Mathematics explains why Crispr-Cas9 sometimes cuts the wrong DNA
The discovery of the Cas9 protein has simplified gene editing, and may even make it possible to eliminate many hereditary diseases in the near future. Using Cas9, researchers have the ability to cut DNA in a cell to correct mutated genes, or paste new pieces of genetic material into the newly opened spot. Initially, the Crispr-Cas9 system seemed to be extremely accurate. However, it is now apparent that Cas9 sometimes also cuts other DNA sequences similar to the sequences it was programmed to target. Scientists at Delft University of Technology have developed a mathematical model that explains why Cas9 cuts some DNA sequences while leaving others alone.
The Crispr-Cas9 system is a defence mechanism that protects bacteria from viruses. If a virus enters a bacterium but does not take over the cell, the defence system cuts out some genetic material from the virus and stores it in the bacterium's own genome. The built-in viral DNA acts as a genetic memory. If the same virus attacks the bacterium (or its descendants), it quickly recognises the attacker and can send out Cas9 proteins to track it down. Using viral RNA as a sort of "cheat sheet," the protein hunts for hostile DNA in the cell. If it finds a match, the Crispr-Cas9 system then cuts the viral DNA, incapacitating the threat.

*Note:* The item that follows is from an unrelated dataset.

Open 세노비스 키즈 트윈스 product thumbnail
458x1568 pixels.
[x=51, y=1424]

Scientists initially thought that Crispr-Cas9 only cleaves a piece of DNA if it exactly matches the cheat sheet of RNA that it carries. However, that assumption has now been proven wrong. The protein sometimes cuts DNA sequences that resemble the material it is looking for, but that contain a number of different letters. According to researcher Martin Depken of Delft University of Technology, cutting such slightly differing sequences is very logical from an evolutionary point of view. "Viruses mutate constantly, and can therefore have a different genetic make-up than what Cas9 is looking for," he says. "By also cutting DNA sequences that are slightly different, the Crispr-Cas9 system can track the evolution of a virus and better protect the bacterium against its foes."
But in this case, what is good for bacteria is bad for humans. If we want to use Cas9 to edit genes from DNA, it is imperative that no genes are cut other than the ones researchers target. Destroying other genetic material can have dire consequences.

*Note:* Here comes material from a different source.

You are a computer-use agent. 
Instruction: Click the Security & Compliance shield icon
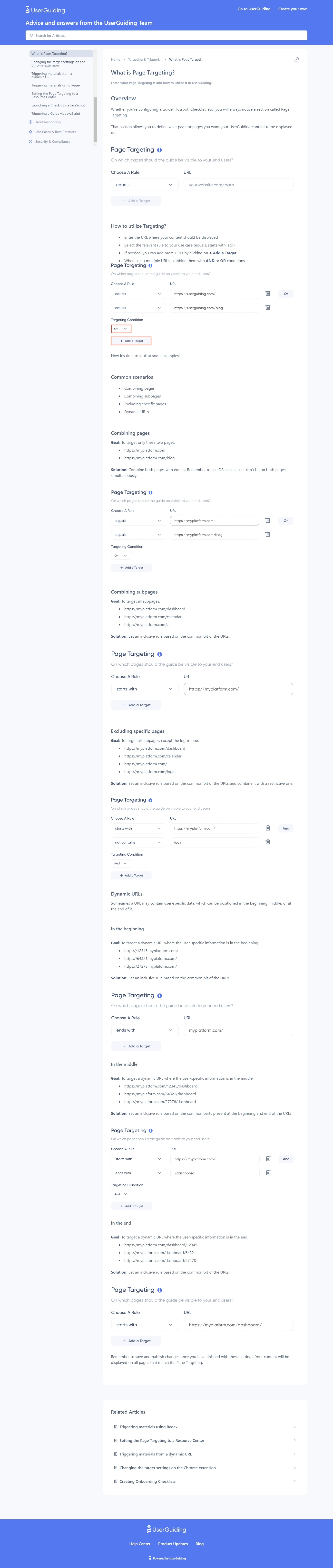point(30,142)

Experiments have shown that Crispr-Cas9 is more likely to cut certain non-matching sequences than others. Scientists from the research group of Martin Depken, led by Ph.D. student Misha Klein, wondered what the underlying physics were that determine this preference. Depken says it's all about the energy it costs to make base pairs that deviate from the RNA template.
"When Cas9 checks if a DNA sequence is a match, it starts at one end of the strand," Depken explains. "Then, it checks all of the letters of the strand in turn. For each match, Cas9 is rewarded with energy, while any mismatch costs energy. The more errors a DNA sequence contains, and the closer they are to the start of sequence, the more likely it is that the protein will refrain from cutting. Instead, it will unbind from the DNA and continue its search for a piece of genetic material that better matches its RNA template.
According to Depken, the simple mathematical model developed by his group predicts existing data about Cas9's cutting behaviour surprisingly well. If an error is situated at the end of the sequence, the protein will likely have amassed enough energy to overcome that hurdle, which increases the probability of cutting. The model also explains why Cas9 refrains from cutting when it encounters a mismatch at the beginning of a sequence, or when two mismatches are close together.
When it comes to the probability that a DNA sequence will be cut, the physical properties of the Cas9 protein itself also play a role. Depken and his colleagues are now looking to incorporate this variable into their model. Ultimately, the model should lead to better predictions of the errors that Cas9 is likely to make. "Sometimes, there is a choice in the exact location to cut when fixing a gene, and our model will help determine which locations are the best to target," says Depken. The physical understanding provided by the model can also help efforts to avoid life-threatening mistakes while editing DNA.